■ **Extract**:
Some new research on Big Data, from different sources, sheds new light on issues raised in our previous article, The Big Data Debate: “N=All” or “Complete bollocks. Absolute nonsense.”

A November 27, 2014 ScienceDaily article, Social media data contain pitfalls for understanding human behavior, notes that  “A growing number of academic researchers are mining social media data to learn about both online and offline human behavior. In recent years, studies have claimed the ability to predict everything from summer blockbusters to fluctuations in the stock market. But mounting evidence of flaws in many of these studies points to a need for researchers to be wary of serious pitfalls that arise when working with huge social media data sets.” The article quotes from a publication by Derek Ruths and Jürgen Pfeffer, at McGill University in Montreal and Carnegie Mellon University in Pittsburgh, whose research highlights specific issues in using social media data sets and also provides strategies for addressing them.

Challenges include:

“Different social media platforms attract different users”

“Publicly available data feeds used in social media research don’t always provide an accurate representation of the platform’s overall data”

“The design of social media platforms can dictate how users behave and, therefore, what behavior can be measured.”

“Large numbers of spammers and bots, which masquerade as normal users on social media”

“Researchers often report results for groups of easy-to-classify users, topics, and events, making new methods seem more accurate than they actually are.”

The researchers make a comparison between the current findings and “The infamous Dewey Defeats Truman headline of 1948” where the The Literary Digest stumbled on an early social media pitfall. The researchers note that “Rather than permanently discrediting the practice of polling, that glaring error led to today’s more sophisticated techniques, higher standards, and more accurate polls.”  Of course, as our earlier article points out, in 1948 the key factor in raising public confidence in polling was the first Gallop poll, which successfully predicted the Dewey/Truman result based on a 3000 sample, whereas The Literary Digest got it wrong based on a survey yielding 2.4 million returns. That article quotes from Big data: are we making a big mistake? by Tim Harford, in which Tim notes that  “The big data craze threatens to be The Literary Digest all over again.”

■ **Dataset section**:
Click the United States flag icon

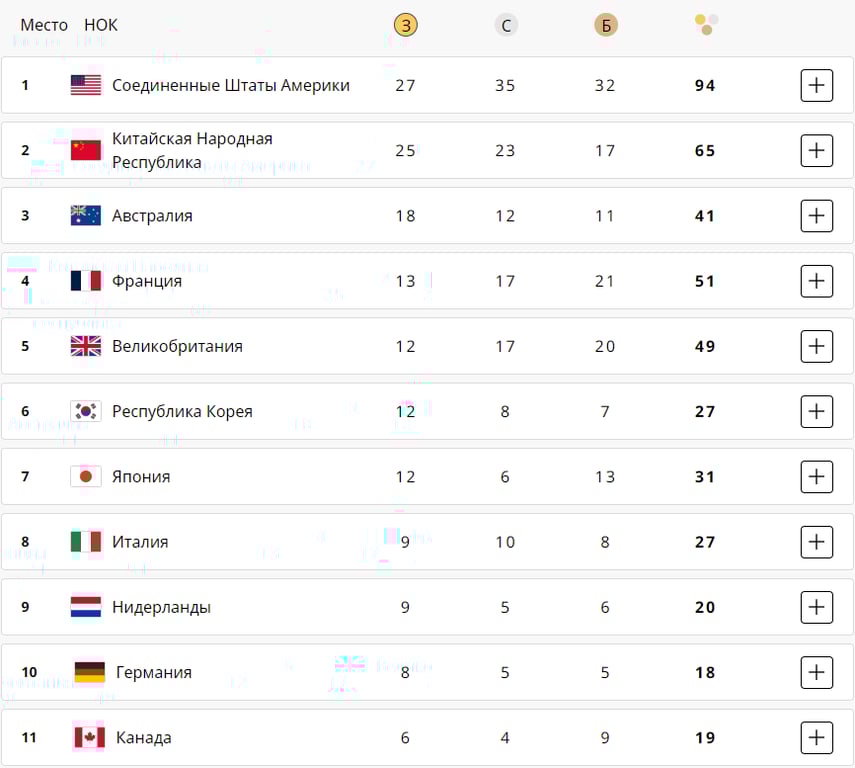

■ **What the task requires**: For each statement below, say whether it agrees with the Big Data article above, and quote the words of the article that decide it. 1. Derek Ruths and Jürgen Pfeffer are at McGill University and Carnegie Mellon University. 2. The ScienceDaily article appeared in 2013. 3. The researchers say that new methods often seem less accurate than they really are.

■ **Solution**:
1. Yes: "at McGill University in Montreal and Carnegie Mellon University in Pittsburgh"
2. No: "A November 27, 2014 ScienceDaily article"
3. No: "making new methods seem more accurate than they actually are."